Mi querido maestro, tras consolarme y tranquilizarme me confesó que no había dudado de mi inocencia, pero no tuvo más remedio que actuar así, pues a él le habían confiado la investigación por ser mi maestro y conocerme bien, una vez averiguado por la guardia civil y la policía local la autoría de los hechos, ya que, además, yo frecuentaba como todos los niños del pueblo las instalaciones y juegos de la OJE, de la que él era el máximo responsable local.
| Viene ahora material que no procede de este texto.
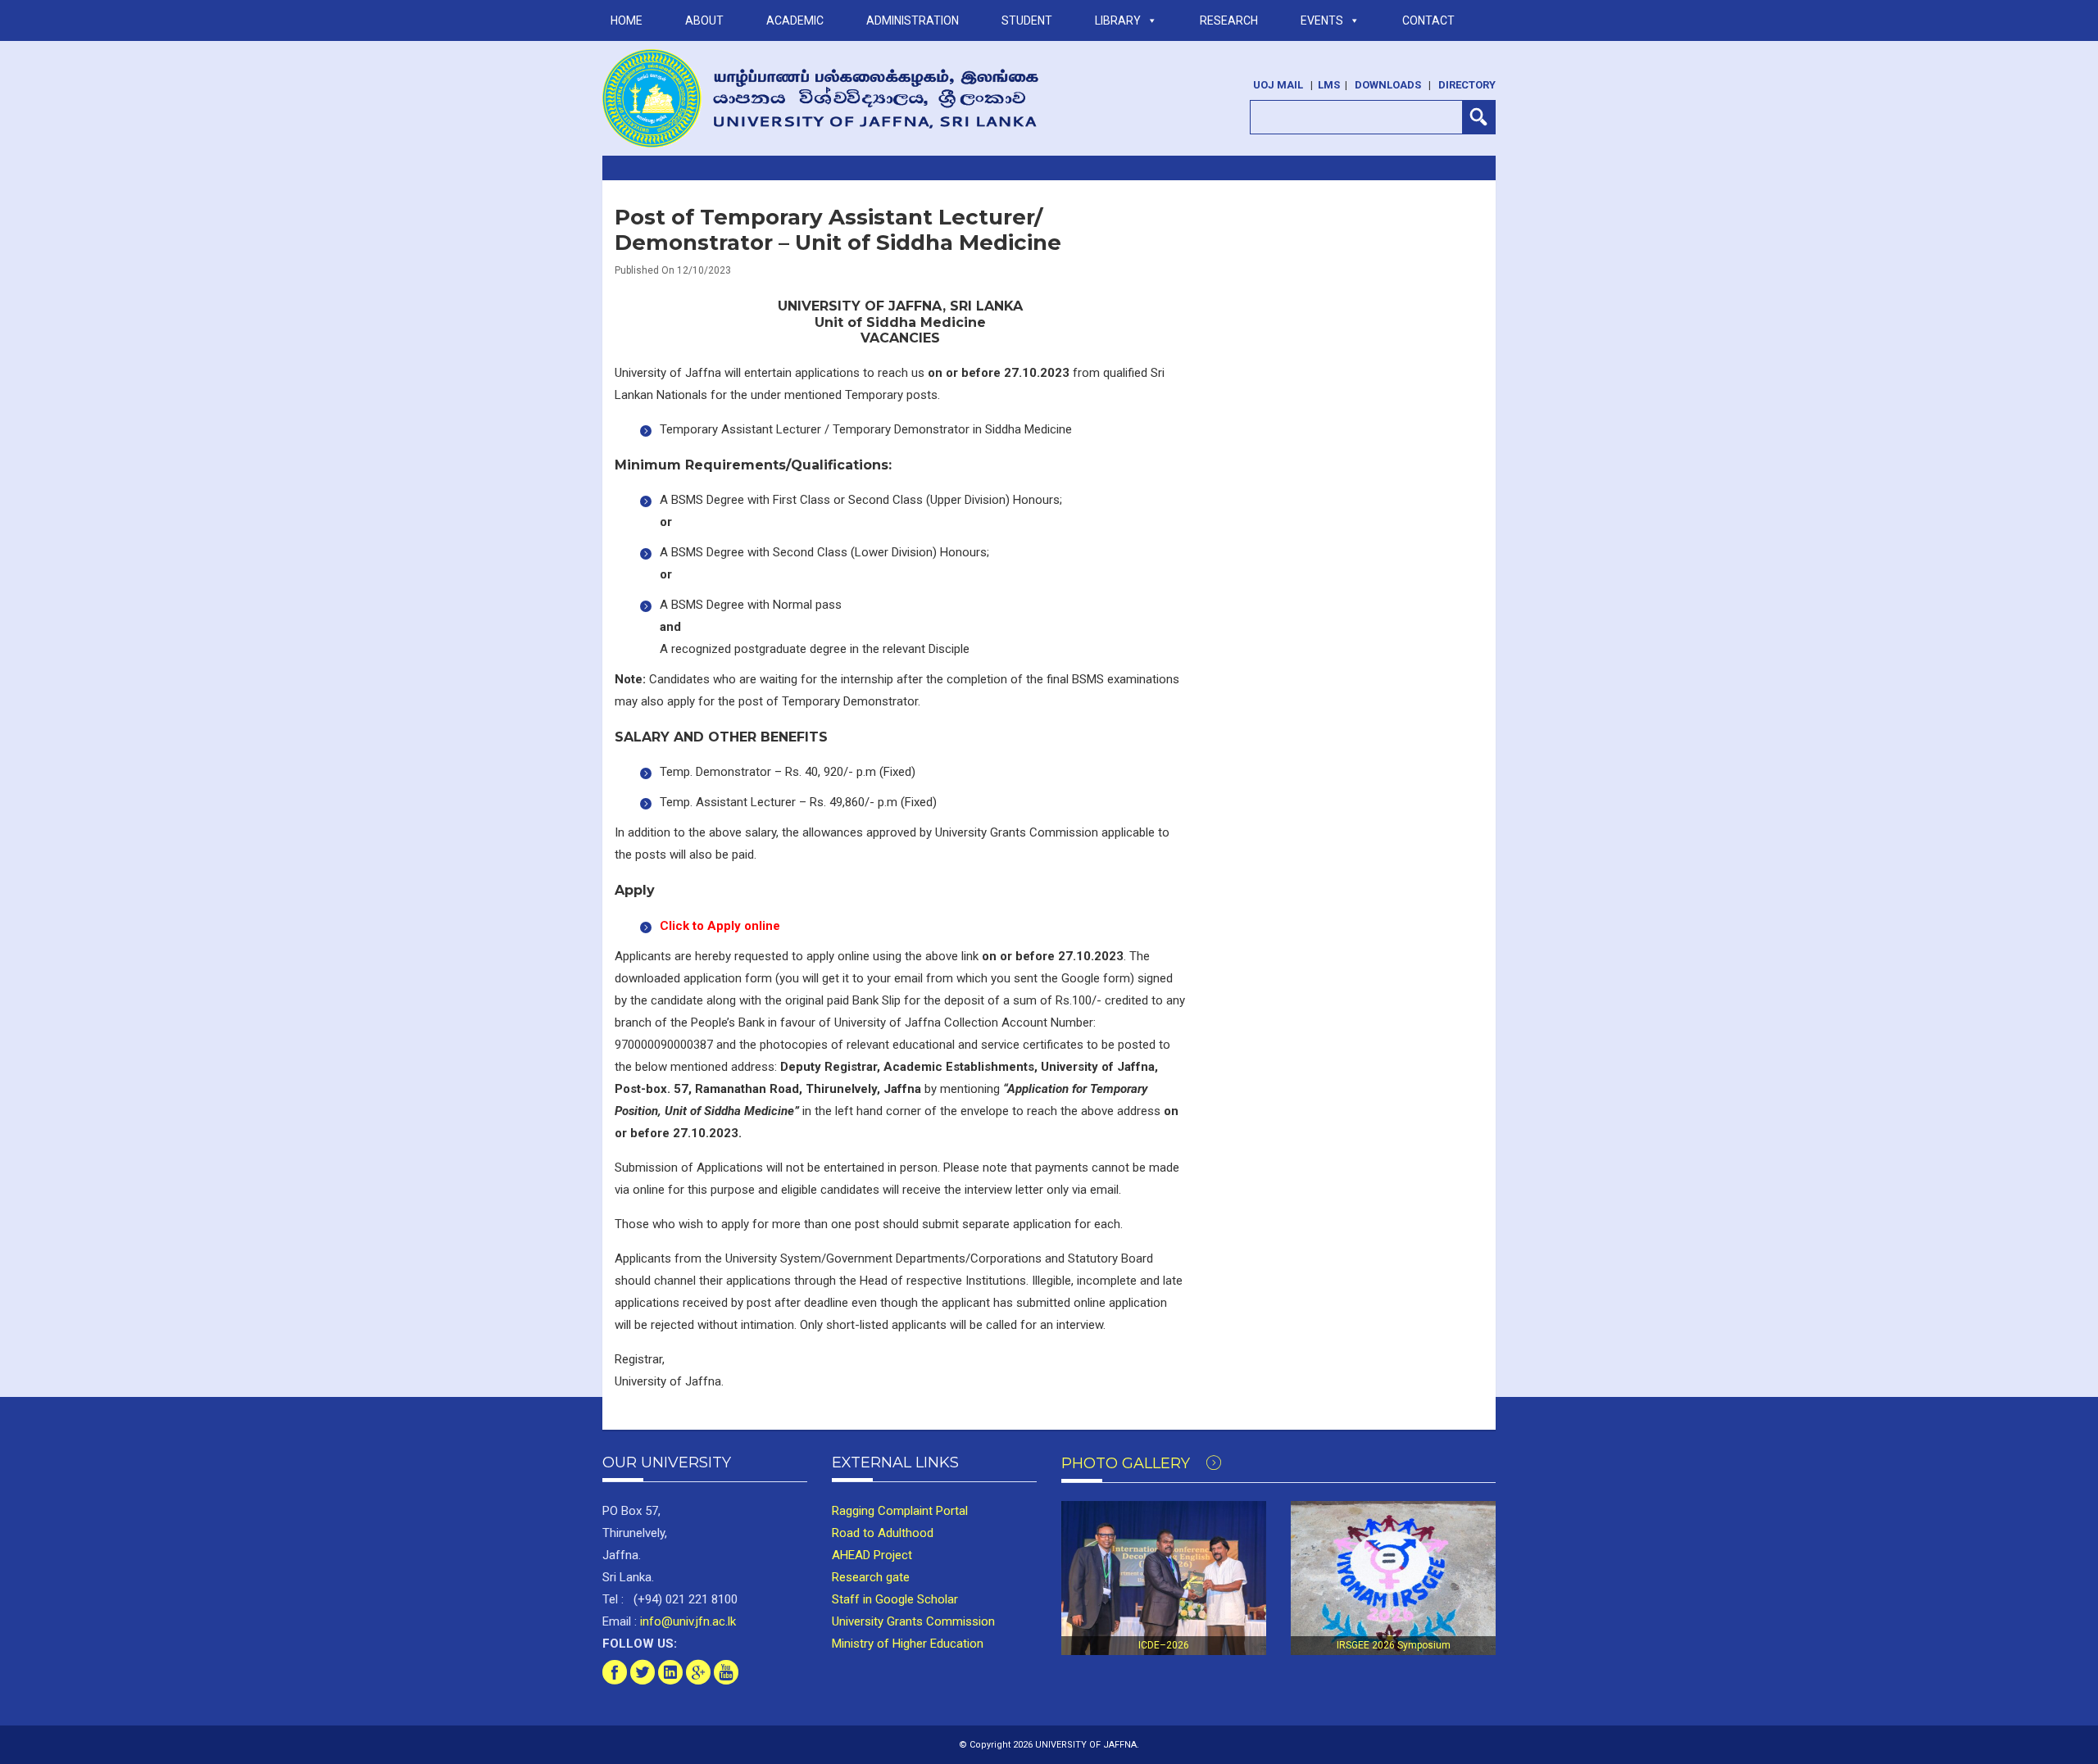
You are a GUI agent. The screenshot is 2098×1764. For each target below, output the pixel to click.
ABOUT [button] (704, 20)
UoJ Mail (1278, 85)
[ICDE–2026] (1163, 1578)
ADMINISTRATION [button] (912, 20)
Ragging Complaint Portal (900, 1510)
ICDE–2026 (1163, 1645)
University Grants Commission (913, 1621)
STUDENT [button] (1026, 20)
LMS (1329, 85)
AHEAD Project (872, 1555)
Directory (1467, 85)
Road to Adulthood (882, 1533)
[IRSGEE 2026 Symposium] (1393, 1578)
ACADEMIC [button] (795, 20)
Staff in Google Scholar (895, 1599)
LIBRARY (1118, 20)
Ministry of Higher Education (907, 1643)
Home (627, 20)
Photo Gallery (1127, 1463)
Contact (1428, 20)
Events (1322, 20)
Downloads (1388, 85)
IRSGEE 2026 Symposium (1394, 1645)
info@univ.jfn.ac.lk (686, 1621)
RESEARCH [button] (1229, 20)
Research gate (871, 1577)
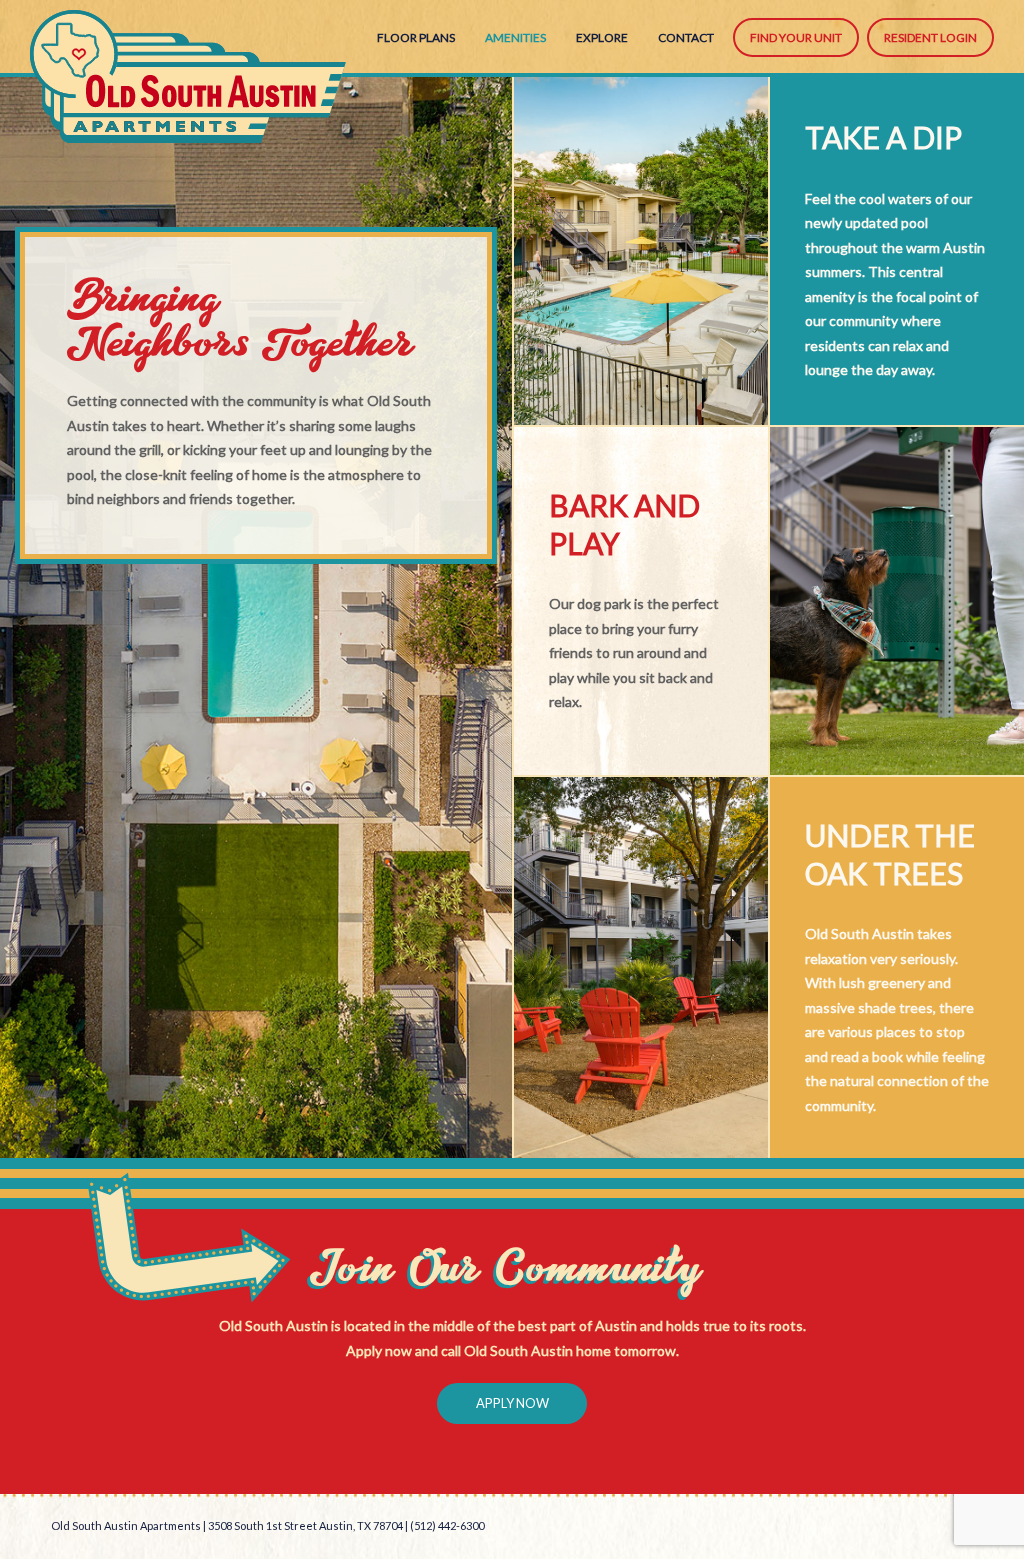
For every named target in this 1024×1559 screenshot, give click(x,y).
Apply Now (512, 1403)
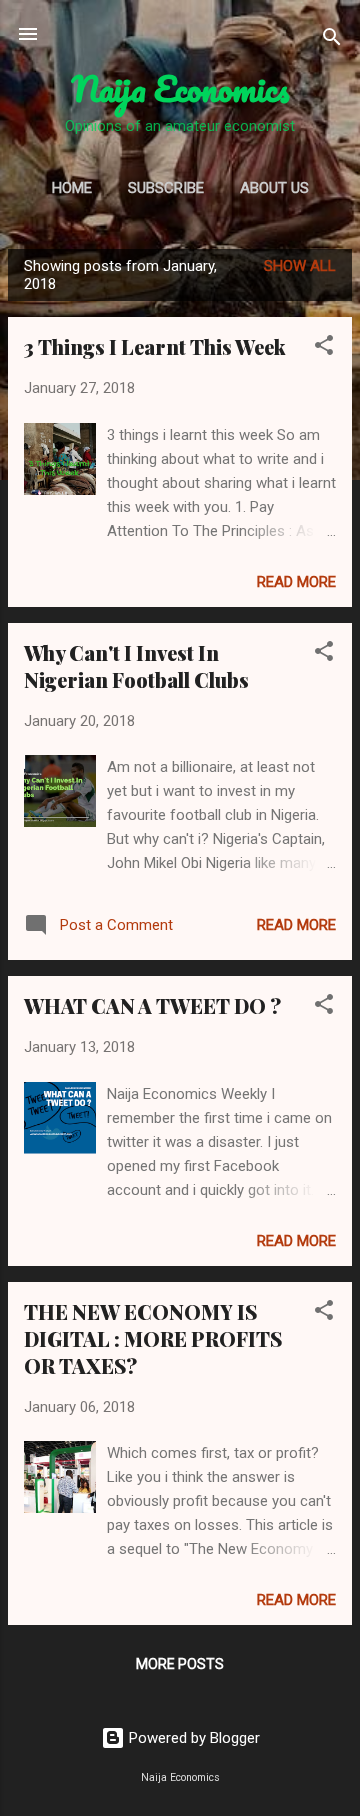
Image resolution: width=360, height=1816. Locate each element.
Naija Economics (180, 88)
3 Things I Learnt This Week (155, 346)
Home (72, 188)
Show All (300, 266)
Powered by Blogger (192, 1738)
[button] (324, 348)
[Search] (332, 40)
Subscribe (166, 188)
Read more (296, 582)
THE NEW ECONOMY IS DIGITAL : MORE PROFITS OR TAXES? (153, 1338)
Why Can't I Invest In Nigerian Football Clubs (136, 666)
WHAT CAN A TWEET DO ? (152, 1005)
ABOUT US (274, 188)
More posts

Me contó Don Manuel que a la mañana siguiente del día de los hechos, cuando el autobús se estacionó en la plaza del pueblo para realizar su servicio diario de transporte de viajeros, aquellas tres palabras impresas en él llamaron de inmediato la atención de algún miembro de las fuerzas vivas del pueblo cuando se disponía a tomar café en la tasca del “Canca”. Rápidamente reclamaron la ayuda de la policía municipal para que solicitase información del porqué de aquella frase y de quién la había escrito.
Don Manuel me dio una pequeña clase de lo que según él era el comunismo; recuerdo que sin darle mayor importancia, imparcialmente, pero, eso sí, advirtiéndome de los riesgos que había corrido por las consecuencias de mi imprudente acción, como ficharme de por vida, no poder ejercer en la función pública, la mili, el pasaporte, el trabajo y otras muchas secuelas.
Posteriormente, ya de mayor, recordando aquella conversación, me traicionó la mente con un mal pensamiento de que quizá se mostraría tan neutral cubriéndose las espaldas ante el futuro, por si las mosca, -conocida es la habilidad política de mi apreciado y amigo profesor- ya que, a pesar de mi presunta inocencia, acaso pudiera existir algún trasfondo de organización clandestina.
Y esta es la curiosa historia de esta bonita fotografía, utilizada al parecer para identificarme física y gráficamente como presunto responsable y autor de los hechos en el expediente de investigación abierto para el esclarecimiento de la causa de “la frase en el autobús de línea”, y del que, afortunadamente y también gracias a mi apreciado maestro, sólo ha quedado como resultado el crudo recuerdo en la memoria y esta entrañable fotografía olvidada y desconocida en el rincón de un armario del archivo municipal. Y allí permanecerá para siempre –la presente es una copia-, pues así lo ha querido el archivero y yo he consentido, -por eso narro la presente aclaración-, porque es un documento gráfico de la historia de nuestro pueblo y la vida de sus vecinos.